Warning: This is about celebrations, but it’s not necessarily a “feel good” post.
Lots of celebrations in Juquila. In all of Mexico, I suppose, but I mostly know Juquila.
Of course, girls have a quinceañera, ( Spanish: “fifteen years celebration”) also called quince años. According to the on-line Encyclopedia Britannica:
“…this is the Mexican celebration of a girl’s 15th birthday, marking her passage from childhood to adulthood. The traditional quinceañera is both a religious and a social event that emphasizes the importance of the family and society in the life of young people.”
I didn’t go to any quinceaneras. Conan described them to us, and they sound like a huge big deal. I’m not sure how I feel about celebrating a 15 year old girl’s transition to adulthood, but am not going to worry about that today.
I saw this celebration outside the church, with dancers:
I don’t know what they were celebrating. It kind of reminded me of World Fest ~ isn’t that funny? And the dance was similar to Irish clogging, at least to my untrained eye.

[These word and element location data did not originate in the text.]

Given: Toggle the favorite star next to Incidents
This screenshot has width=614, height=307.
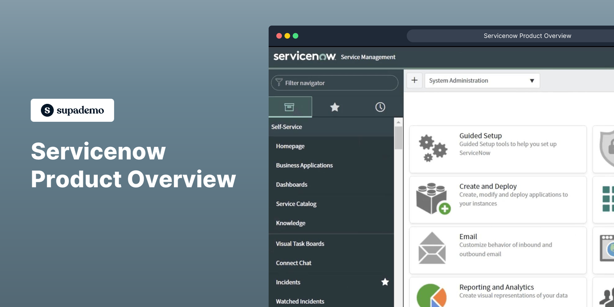Looking at the screenshot, I should tap(385, 282).
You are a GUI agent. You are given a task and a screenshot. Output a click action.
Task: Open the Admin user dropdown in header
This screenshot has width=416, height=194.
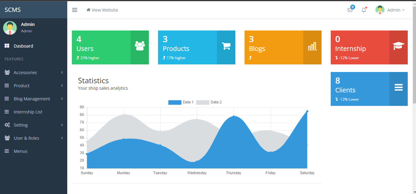click(390, 10)
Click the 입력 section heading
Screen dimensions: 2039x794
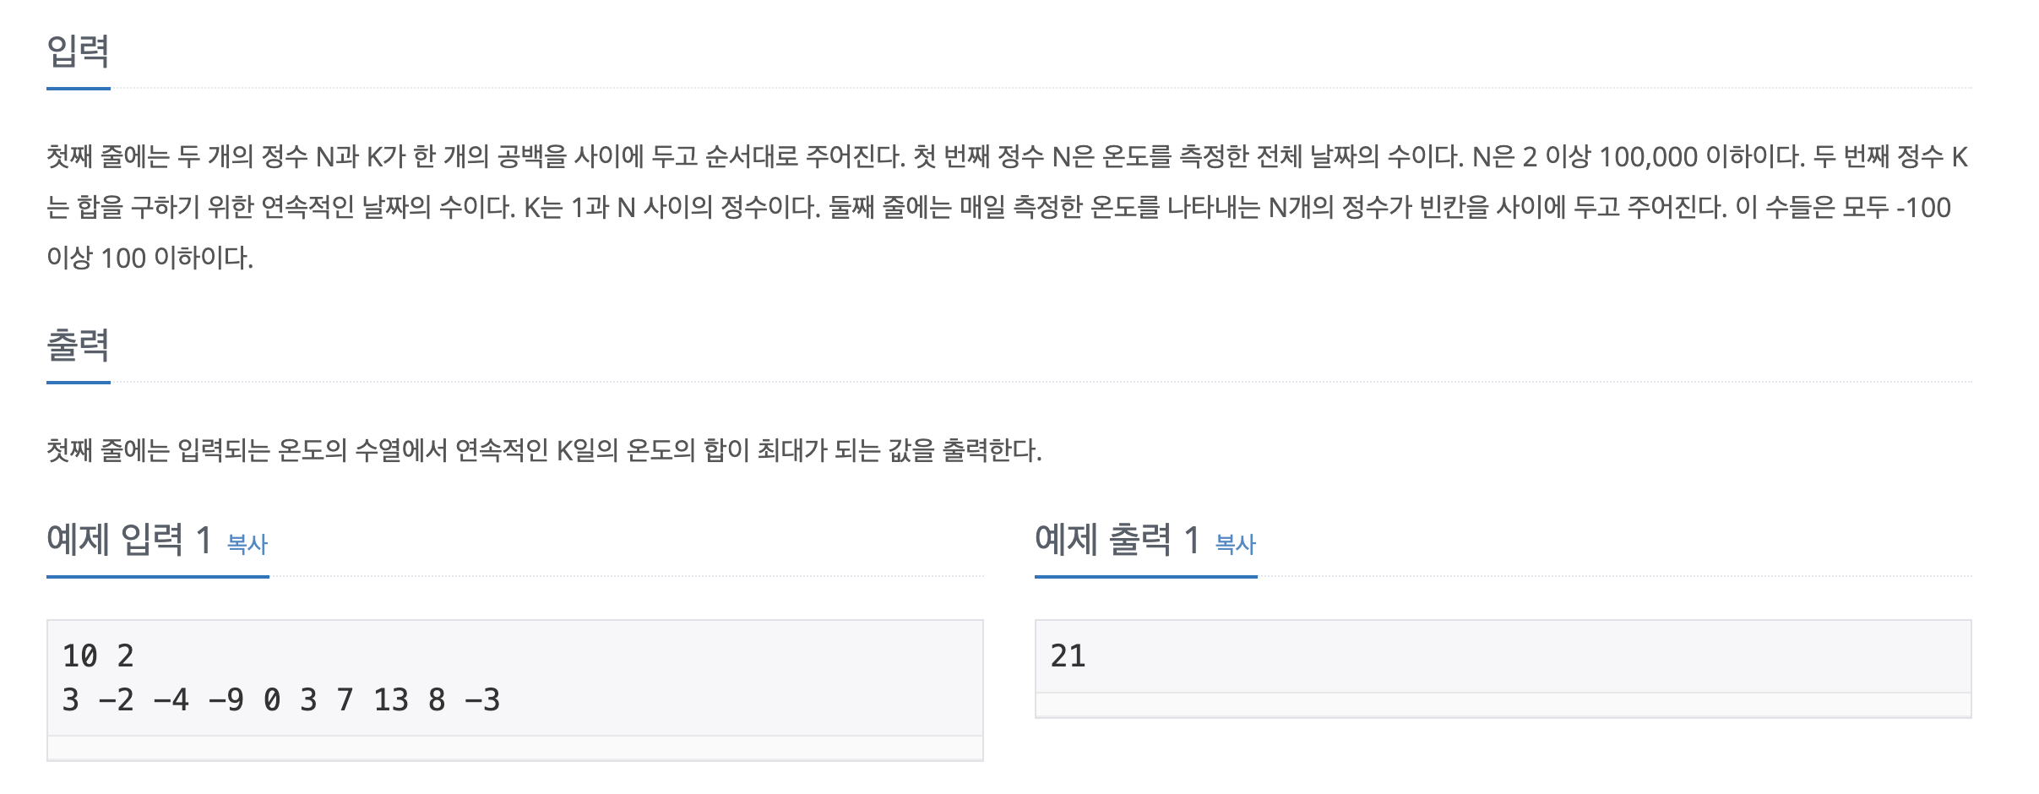[x=78, y=52]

What I remember best from that part of the afternoon is watching a group of children playing. They get a ball stuck in a tree. Several adults try different strategies to get the ball down, while others of us watch hopefully.
A stick is not long enough. Another man is not able to shake the tree limbs enough to get the ball down. A third man has a package of some kind. He throws the package at the ball, and succeeds ~ in getting the package stuck in the tree too.
We move on then, and I wonder if the ball and the package are still up there, even now.
Here is another celebration. I hear the music from Paulina’s house and come out to take some pictures.
It goes on for a long time. After it is almost gone, I ask Conan what the celebration is. He hesitates a minute ~ shrugs, “I don’t know,” then says ~ “Wait! Yes, I do. It’s the three year birthday celebration! ‘Coz look – here she comes with her parents.”
I missed the picture, you’ll have to imagine it. At the end of the parade, a cute three year old girl dressed in a long pink dress, with a full skirt, walking along holding her mommy’s hand on one side, daddy on the other ~ presumably, anyhow.
“Wow,” I say. “That’s a big birthday party for a three year old.”
Conan nods, frowning a little. “Yes,” he says, “that’s because three years, I think, is considered some kind of cut-off, like if you make it to 3 years old, the parents are grateful and have a special party because you’re probably going to live.”
I’m not sure what to think of this ~ that’s why I miss the picture, standing there pondering.
But I decide it makes perfect sense. In fact, I kind of wonder why we don’t do it.
Surely everywhere the early years are the most risky for losing a child. Do we just prefer not to think about it? I can’t think of anything we do that is this kind of recognition or celebration.
Of course, the easy answer would be if the mortality rate were lots higher for children under 3 in Mexico than in the U.S. But when I consult the World Bank information, I’m not convinced that’s it.
I don’t find data for under three years old, but there are statistics for deaths under 5 years old per 1000 live births. And there is a difference ~ in the U.S. it’s 8 per thousand, in Mexico, it’s 17, as of 2011. And that seems significant.
The CIA “The World Factbook” ranks countries by rate of death of infants under one year, estimating for 2012. By this standard:
Mexico is ranked 104th with 16.77. The U.S. is ranked 174th with 5.98.
If that sounds like a big difference, consider that Afghanistan is first, with over 121 deaths per 1000.
France,(212) Spain (213) and Italy (214) each have about 3 deaths per 1000.
Japan is 221 with 2 deaths, and Monaco is last with only 1,8 deaths of infants per 1000 live births predicted in 2012.
I think it’s interesting that the U.S. number drops from 8 deaths for the under-5 category to about 6 for the under 1-year old, while Mexico’s number is about the same. I don’t think it’s a straight comparison, but if the U.S. had 8, we would be in the 150’s, along with Bosnia and Latvia. And does that suggest that we have a higher rate of infant mortality than Mexico between one and five years old?
I know, you can’t compare different sets of data like that. It’s just something to think about, right?
But I don’t think the answer to this cultural difference lies in the data.
I think the difference ~ maybe ~ is in our tendency, in this country, to want to avoid thinking about death. We don’t want to talk about it or think about and really, we’d prefer for nobody to do it. Ever. Which would be interesting, wouldn’t it? Imagine family reunions with 10 and 12 generations…
Ok, that’s silly, but you know what I’m saying ~ or if you don’t, it would take me a whole other blog post (at least) to explain it.
I don’t like thinking about death either. Particularly the deaths of children under the age of 5. But they happen. We can’t prevent them all.
In Mexico, when this particular bad thing doesn’t happen, they celebrate.